**Exercise:** Find each line in the entries below that contains the string "pyautogui" with the same capitalization, and copy those lines.

**Data section:**

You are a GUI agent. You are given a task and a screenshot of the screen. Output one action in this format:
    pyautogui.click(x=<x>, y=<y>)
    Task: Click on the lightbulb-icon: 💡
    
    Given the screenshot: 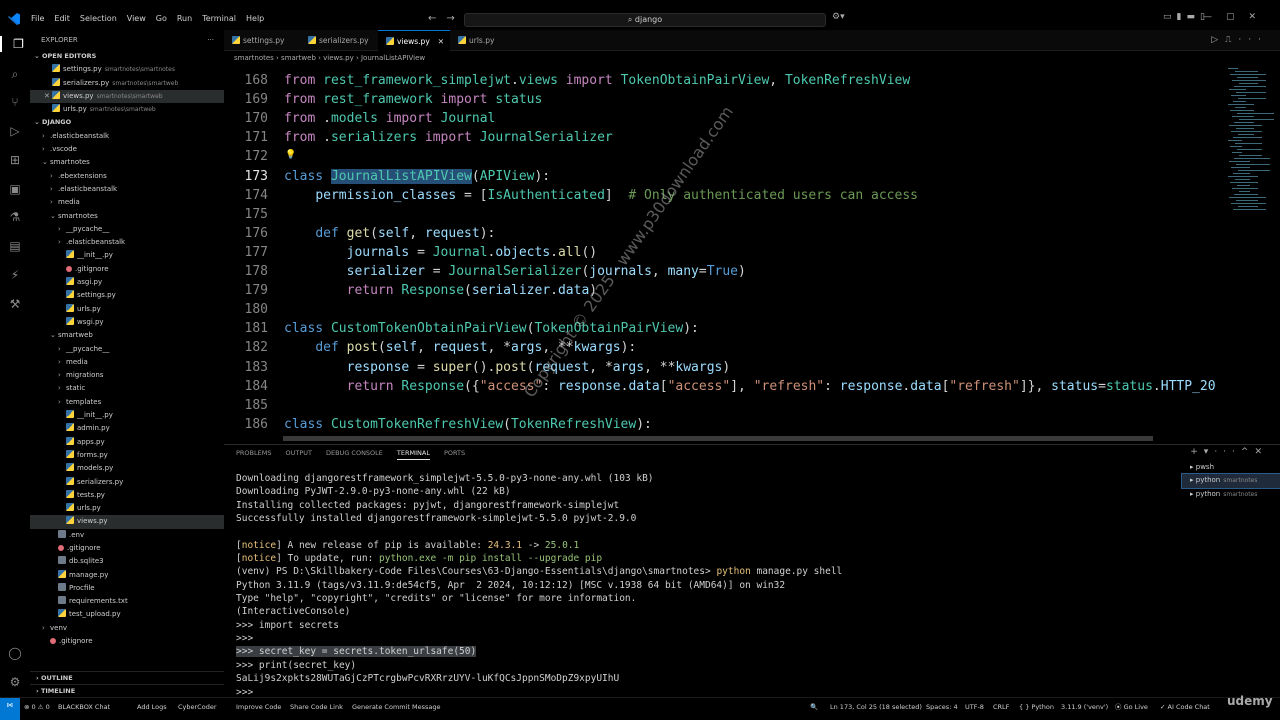 What is the action you would take?
    pyautogui.click(x=290, y=155)
    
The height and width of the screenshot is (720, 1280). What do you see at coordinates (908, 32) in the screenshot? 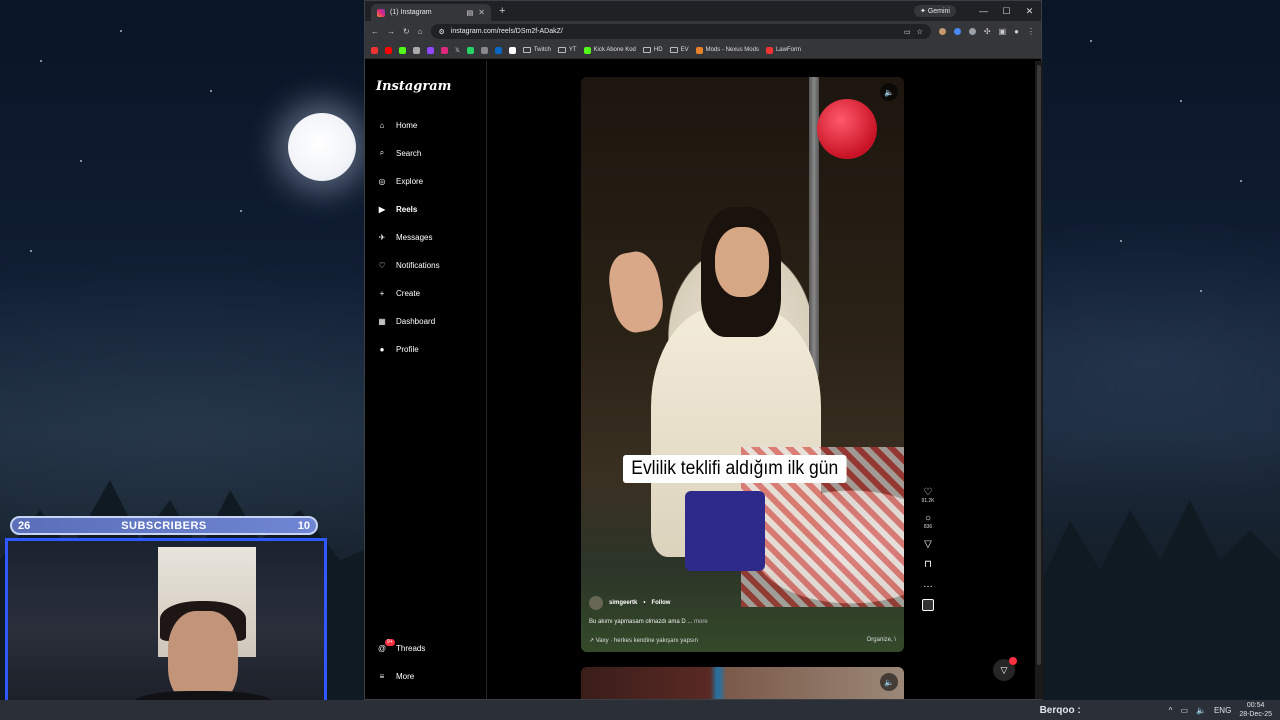
I see `install-app-icon: ▭` at bounding box center [908, 32].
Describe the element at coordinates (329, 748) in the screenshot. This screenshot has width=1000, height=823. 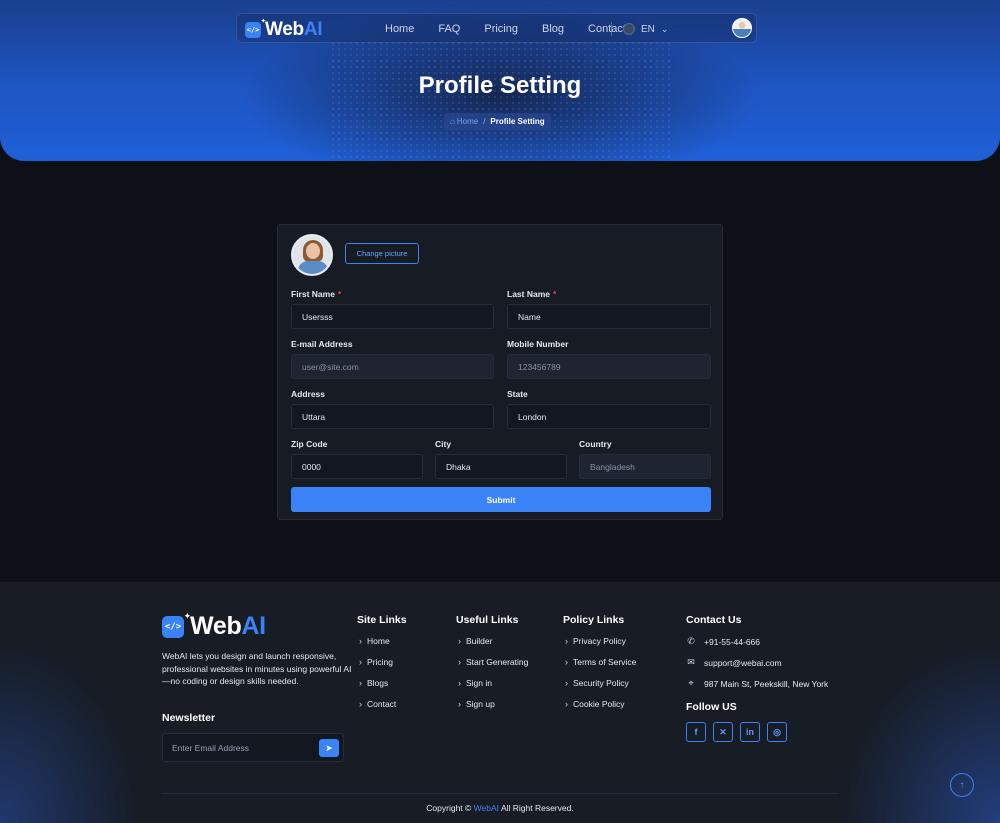
I see `send-icon: ➤` at that location.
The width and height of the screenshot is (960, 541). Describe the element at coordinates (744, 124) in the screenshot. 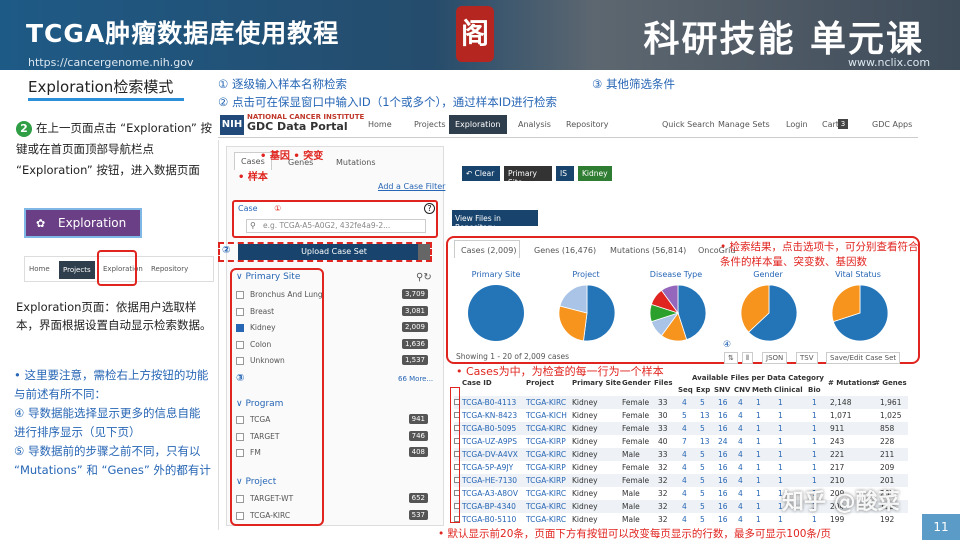

I see `nav-manage-sets: Manage Sets` at that location.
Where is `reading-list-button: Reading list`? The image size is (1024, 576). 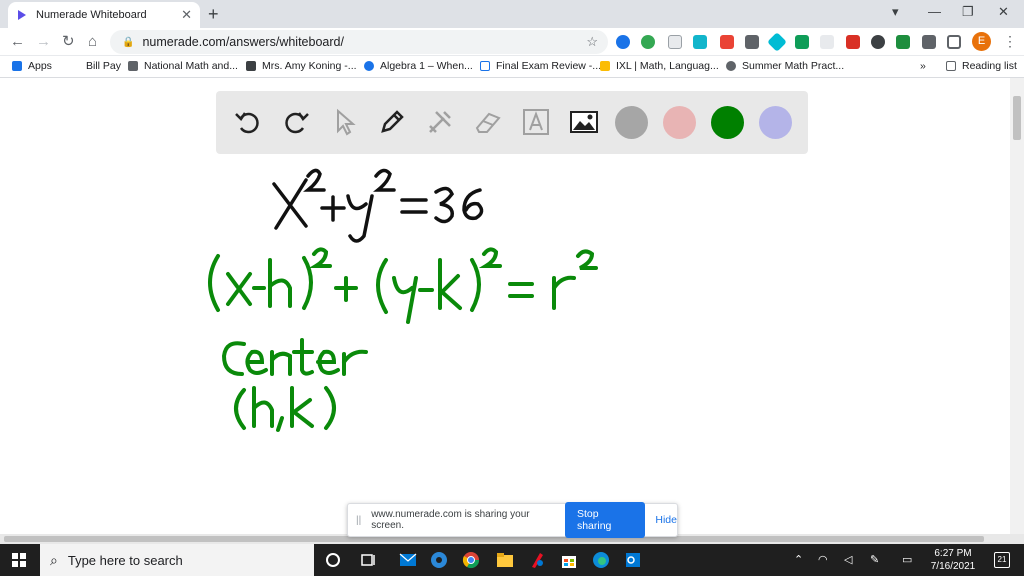 reading-list-button: Reading list is located at coordinates (982, 66).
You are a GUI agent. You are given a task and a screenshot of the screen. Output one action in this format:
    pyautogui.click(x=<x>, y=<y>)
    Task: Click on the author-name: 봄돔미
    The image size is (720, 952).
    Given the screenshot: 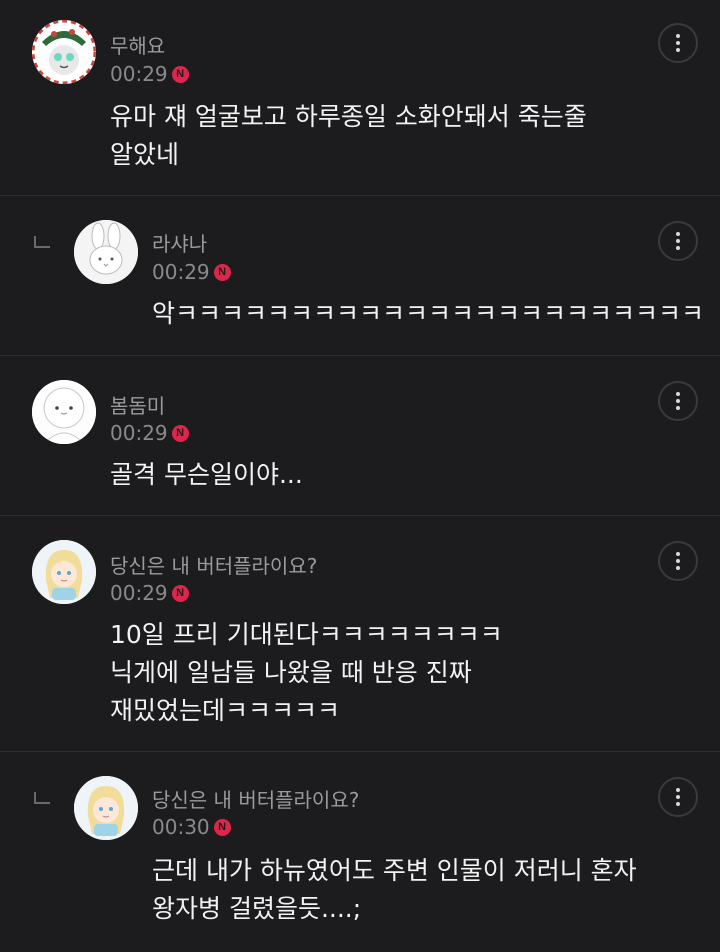 What is the action you would take?
    pyautogui.click(x=138, y=404)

**Completed task:**
    pyautogui.click(x=<x>, y=<y>)
    pyautogui.click(x=290, y=155)
    pyautogui.click(x=<x>, y=<y>)
    pyautogui.click(x=138, y=404)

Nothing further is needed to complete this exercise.